Data extracts:

╔══

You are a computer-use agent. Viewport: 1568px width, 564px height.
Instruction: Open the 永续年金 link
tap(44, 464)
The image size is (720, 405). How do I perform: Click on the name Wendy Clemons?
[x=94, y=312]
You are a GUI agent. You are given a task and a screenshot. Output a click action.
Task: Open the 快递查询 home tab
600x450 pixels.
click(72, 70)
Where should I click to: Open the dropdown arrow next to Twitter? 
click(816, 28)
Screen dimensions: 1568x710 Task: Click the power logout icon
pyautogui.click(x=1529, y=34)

╚══
╔══

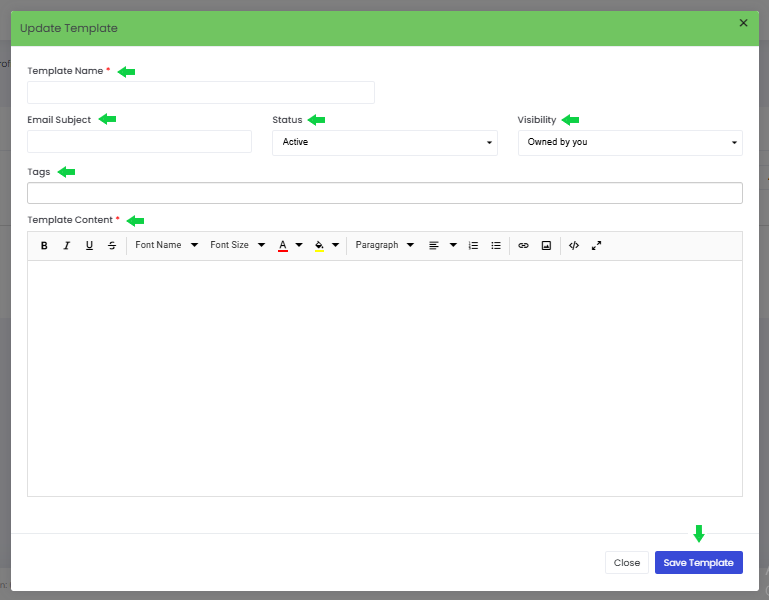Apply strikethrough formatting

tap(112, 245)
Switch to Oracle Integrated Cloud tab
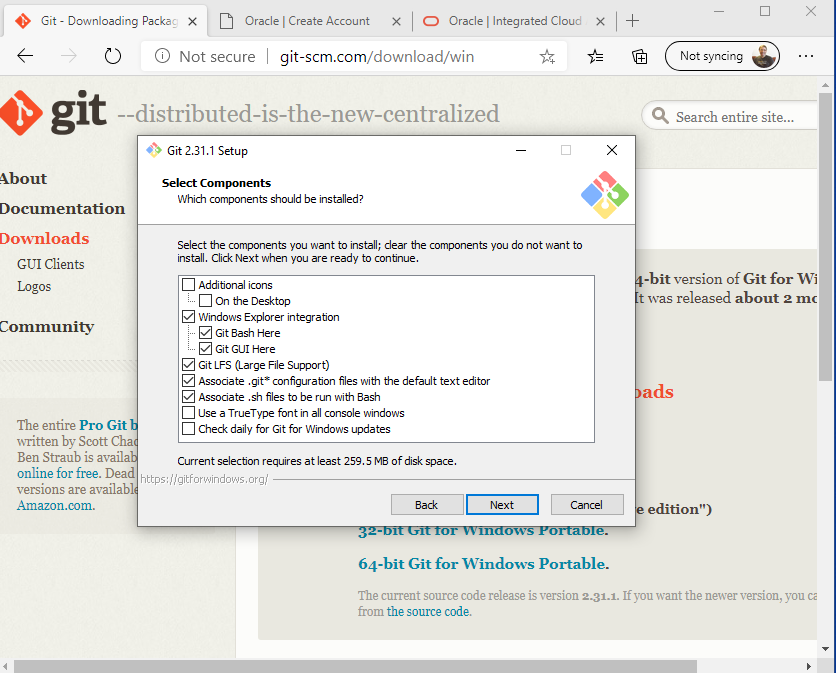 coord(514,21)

╚══

Exercise description:
Pull out each line of the records holding the string "agent".

Written response:
You are a computer-use agent. Viewport: 1568px width, 564px height.
You are a GUI agent. You are given a task and a screenshot. Output a click action.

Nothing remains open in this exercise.